VAR - Deus ex machina, o divinità che parla da una macchina: nella tragedia greca, è il personaggio che compare sulla scena per risolvere una vicenda altrimenti inestricabile. L'attore viene sollevato da un marchingegno di funi e carrucole, e da lassù spara la sua rivelazione. 2500 anni dopo il calcio italiano decide di alzare sopra il palcoscenico della serie A il VAR. Trattandosi di una divinità calcistica, la confusione all'inizio è sessuale: è maschio o femmina? Disorientati, si passa poi a metterne in dubbio la natura: è fatto di carne come noi, o è una tecnologia? Un paio di apparizioni e vola sul palco il primo pomodoro. Lo lancia James Pallotta dall'America, patria del positivismo. “Hanno messo il VAR, ma se non lo usano a cosa serve?”, le parole del fedele tradito nel momento del bisogno. Ovvero, se questo deus esiste, perché non risolve tutte le ingiustizie? Qualcuno, più coraggioso, si spinge ad aprire la tendina che chiude quella scatoletta piovuta in campo. Dentro sono seduti due ometti sui trenta/quaranta in pantaloncini e calzettoni; uno ha la barba di tre giorni, l'altro sembra uguale spiccicato all'arbitro che ha annullato un gol regolare settimana scorsa. Massimiliano Allegri fischia dalla platea: non c'è verità qui, dice, è solo un'altra interpretazione. Tutto vero. Per fortuna, non usa più sacrificare i feticci: rivedere l'azione con l'aiuto del replay si dimostra effettivamente utile a ridurre il margine d'errore. La tecnologia cerca l'approssimazione più vicina alla realtà; sperando che fra 2500 anni il cybercalcio italiano non decida di introdurre il VAR del VAR, con Irrati arbitro in campo, Orsato VAR di Irrati, Damato VAR di Orsato e così via fino alla follia.

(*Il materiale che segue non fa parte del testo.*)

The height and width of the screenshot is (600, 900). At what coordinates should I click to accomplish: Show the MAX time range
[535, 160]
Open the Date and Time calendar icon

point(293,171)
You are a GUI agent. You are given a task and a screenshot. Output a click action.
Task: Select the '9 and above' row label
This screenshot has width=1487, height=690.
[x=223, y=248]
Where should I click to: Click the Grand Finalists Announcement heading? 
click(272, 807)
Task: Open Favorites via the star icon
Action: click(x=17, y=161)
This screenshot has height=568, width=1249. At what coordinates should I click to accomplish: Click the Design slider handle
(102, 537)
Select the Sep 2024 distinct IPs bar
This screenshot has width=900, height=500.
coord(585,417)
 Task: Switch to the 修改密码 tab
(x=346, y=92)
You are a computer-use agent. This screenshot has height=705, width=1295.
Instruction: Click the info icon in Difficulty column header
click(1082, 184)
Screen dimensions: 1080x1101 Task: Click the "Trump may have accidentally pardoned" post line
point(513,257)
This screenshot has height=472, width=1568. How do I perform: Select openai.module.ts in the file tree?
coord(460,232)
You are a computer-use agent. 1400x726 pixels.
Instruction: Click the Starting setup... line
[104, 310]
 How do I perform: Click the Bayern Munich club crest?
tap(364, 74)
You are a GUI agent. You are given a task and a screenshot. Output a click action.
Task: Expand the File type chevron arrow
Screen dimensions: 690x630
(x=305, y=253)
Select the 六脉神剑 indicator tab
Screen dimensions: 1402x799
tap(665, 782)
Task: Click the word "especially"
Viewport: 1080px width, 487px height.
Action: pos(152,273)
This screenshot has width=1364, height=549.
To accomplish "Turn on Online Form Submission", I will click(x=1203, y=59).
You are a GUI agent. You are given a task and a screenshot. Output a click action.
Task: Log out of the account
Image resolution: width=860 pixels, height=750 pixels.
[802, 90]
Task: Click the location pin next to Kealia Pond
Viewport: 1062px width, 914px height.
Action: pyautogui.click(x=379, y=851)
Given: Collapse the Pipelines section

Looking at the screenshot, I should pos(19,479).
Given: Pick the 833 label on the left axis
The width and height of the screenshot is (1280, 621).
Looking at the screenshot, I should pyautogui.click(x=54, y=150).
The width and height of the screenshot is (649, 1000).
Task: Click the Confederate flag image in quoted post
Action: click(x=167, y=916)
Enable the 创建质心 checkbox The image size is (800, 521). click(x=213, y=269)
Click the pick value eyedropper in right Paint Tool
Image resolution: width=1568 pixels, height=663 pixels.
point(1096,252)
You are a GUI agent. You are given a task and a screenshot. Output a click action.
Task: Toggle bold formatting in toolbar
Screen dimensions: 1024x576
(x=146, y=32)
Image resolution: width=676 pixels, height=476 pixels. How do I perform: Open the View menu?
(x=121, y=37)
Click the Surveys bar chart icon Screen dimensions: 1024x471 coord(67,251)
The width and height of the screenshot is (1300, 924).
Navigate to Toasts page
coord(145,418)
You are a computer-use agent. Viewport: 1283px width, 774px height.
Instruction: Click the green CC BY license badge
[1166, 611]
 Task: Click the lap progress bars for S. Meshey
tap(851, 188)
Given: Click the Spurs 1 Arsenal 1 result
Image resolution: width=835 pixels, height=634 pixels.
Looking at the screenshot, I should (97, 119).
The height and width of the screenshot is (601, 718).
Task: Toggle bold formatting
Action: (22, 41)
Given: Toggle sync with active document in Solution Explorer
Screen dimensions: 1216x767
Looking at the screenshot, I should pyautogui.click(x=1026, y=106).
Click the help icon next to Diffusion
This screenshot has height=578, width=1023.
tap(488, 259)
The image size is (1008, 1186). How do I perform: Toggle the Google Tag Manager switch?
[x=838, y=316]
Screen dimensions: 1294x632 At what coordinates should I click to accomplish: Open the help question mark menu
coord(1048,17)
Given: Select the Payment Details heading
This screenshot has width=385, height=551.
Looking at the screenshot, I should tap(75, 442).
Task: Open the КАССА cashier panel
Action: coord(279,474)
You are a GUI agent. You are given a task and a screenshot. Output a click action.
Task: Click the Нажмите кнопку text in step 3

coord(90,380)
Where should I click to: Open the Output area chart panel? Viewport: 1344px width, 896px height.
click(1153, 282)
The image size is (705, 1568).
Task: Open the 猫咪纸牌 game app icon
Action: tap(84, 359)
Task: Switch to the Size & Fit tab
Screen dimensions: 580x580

DRONI - Jorge Luis Pinto, ct dell'Honduras, sta distribuendo le pettorine ai giocatori che stasera affronteranno l'Australia, a Sidney, nella gara di ritorno dei playoff mondiali. Poi si blocca e guarda il cielo: c'è qualcosa, una trentina di metri sopra il campo di allenamento. Troppo piccolo per essere un elicottero, troppo statico per essere un uccello. Può essere solo un ufo. O un drone. “È una cosa imbarazzante. Non facciamo gli innocenti, esiste lo spionaggio nel calcio. Come il VAR si è ritagliato uno spazio nel mondo del calcio, così i droni si ritagliano uno spazio nel mondo dello spionaggio” la sua dichiarazione ai giornalisti. Scena già vista: nel Mondiale brasiliano a lamentarsi era stato Didier Deschamps, a pochi giorni dall'esordio proprio contro l'Honduras. “Sono sempre più usati; è difficile combattere la tecnologia,” disse il tecnico francese. Si offese un giornalista honduregno: “Il drone non è nostro”. Agli imbucati si aggiungono quelli che l'invito a spiare ce l'hanno: gli allenatori europei (Delio Rossi, Giampaolo, Sarri e Mancini i precursori italiani) li usano per controllare i movimenti dei loro giocatori e raccogliere dati durante le esercitazioni tattiche. E fra spie, assistenti tecnici, soldati, guardie ambientali, non manca chi, fra i robot volanti, si dedica allo spettacolo. Pochi mesi fa a Oeiras si è giocata la finale della coppa di Portogallo fra Benfica e Vitoria: a recapitare il pallone dal cielo, per il calcio d'inizio, un uomo vestito da assaltatore galattico su un drone a forma di ragno.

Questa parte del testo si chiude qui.